An efficient electrotransformation system that includes electrocompetent cells is a critical component for the success of large‐scale gene transduction and replication. The conditions of TG1 competent cell preparation and optimal electrotransformation were evaluated by investigating different parameters. Certain parameters for preparation of TG1 competent cells (≥8 × 1010 colony forming units (cfu)/μg DNA) include optimum culture time of monoclonal bacteria (8–10 hr), amplification growth concentration (approximately OD600 = 0.45), and culture volume (400 ml in 2 L conical flask). With increased storage of competent cells at −80°C, electrotransformation efficiency gradually decreased, but it remains greater than ≥ 1010 cfu/μg DNA 3 months later.
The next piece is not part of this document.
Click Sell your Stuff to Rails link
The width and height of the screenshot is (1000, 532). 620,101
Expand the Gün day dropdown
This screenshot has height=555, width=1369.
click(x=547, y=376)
Moreover, the recovery time of electrotransformation also influenced electrotransformation efficiency (1.5–2 hr for optimization). The optimized transformation efficiency of TG1 (≥8 × 1010 cfu/μg DNA) was observed under suitable electric voltage (2.5 kV), electric intensity (15 kV/cm), and electric time (3.5 ms) of electricity for plasmid transformation. Optimized DNA amount (0.01–100 ng) dissolved in water led to the high efficiency of plasmid transformation (≥8 × 1010 cfu/μg DNA), but had low efficiency when dissolved in T4 ligation buffer (≤3 × 1010 cfu/μg DNA). These results indicated that an optimized TG1 transformation system is useful for high electrotransformation efficiency under general laboratory conditions. The optimized TG1 transformation system might facilitate large‐scale gene transduction for phage display library construction.